• _Direction_:
Update the lines below so that every instance of "GUI agent" reads "interface agent", and keep everything else unchanged.

*** Material for this task ***

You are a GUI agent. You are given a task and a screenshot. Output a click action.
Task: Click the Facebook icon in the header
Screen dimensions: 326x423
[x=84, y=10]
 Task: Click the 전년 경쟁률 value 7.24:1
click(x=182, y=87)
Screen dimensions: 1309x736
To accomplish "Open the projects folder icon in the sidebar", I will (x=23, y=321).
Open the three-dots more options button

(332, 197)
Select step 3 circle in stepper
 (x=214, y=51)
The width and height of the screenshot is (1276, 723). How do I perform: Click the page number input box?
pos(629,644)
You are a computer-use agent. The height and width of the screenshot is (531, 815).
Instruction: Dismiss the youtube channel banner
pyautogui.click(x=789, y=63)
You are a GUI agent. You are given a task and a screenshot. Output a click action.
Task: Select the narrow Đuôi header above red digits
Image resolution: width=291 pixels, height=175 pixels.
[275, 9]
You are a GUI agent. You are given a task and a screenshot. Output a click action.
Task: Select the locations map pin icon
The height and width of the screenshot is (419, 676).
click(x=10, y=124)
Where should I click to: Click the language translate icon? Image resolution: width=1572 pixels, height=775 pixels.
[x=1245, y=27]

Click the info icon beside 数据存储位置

***

• _Response to this task_:
You are a interface agent. You are given a task and a screenshot. Output a click action.
Task: Click the Facebook icon in the header
Screen dimensions: 326x423
[x=84, y=10]
 Task: Click the 전년 경쟁률 value 7.24:1
click(x=182, y=87)
Screen dimensions: 1309x736
To accomplish "Open the projects folder icon in the sidebar", I will (x=23, y=321).
Open the three-dots more options button

(332, 197)
Select step 3 circle in stepper
 (x=214, y=51)
The width and height of the screenshot is (1276, 723). How do I perform: Click the page number input box?
pos(629,644)
You are a computer-use agent. The height and width of the screenshot is (531, 815).
Instruction: Dismiss the youtube channel banner
pyautogui.click(x=789, y=63)
You are a interface agent. You are given a task and a screenshot. Output a click action.
Task: Select the narrow Đuôi header above red digits
Image resolution: width=291 pixels, height=175 pixels.
[275, 9]
You are a interface agent. You are given a task and a screenshot. Output a click action.
Task: Select the locations map pin icon
The height and width of the screenshot is (419, 676).
click(x=10, y=124)
Where should I click to: Click the language translate icon? Image resolution: width=1572 pixels, height=775 pixels.
[x=1245, y=27]

Click the info icon beside 数据存储位置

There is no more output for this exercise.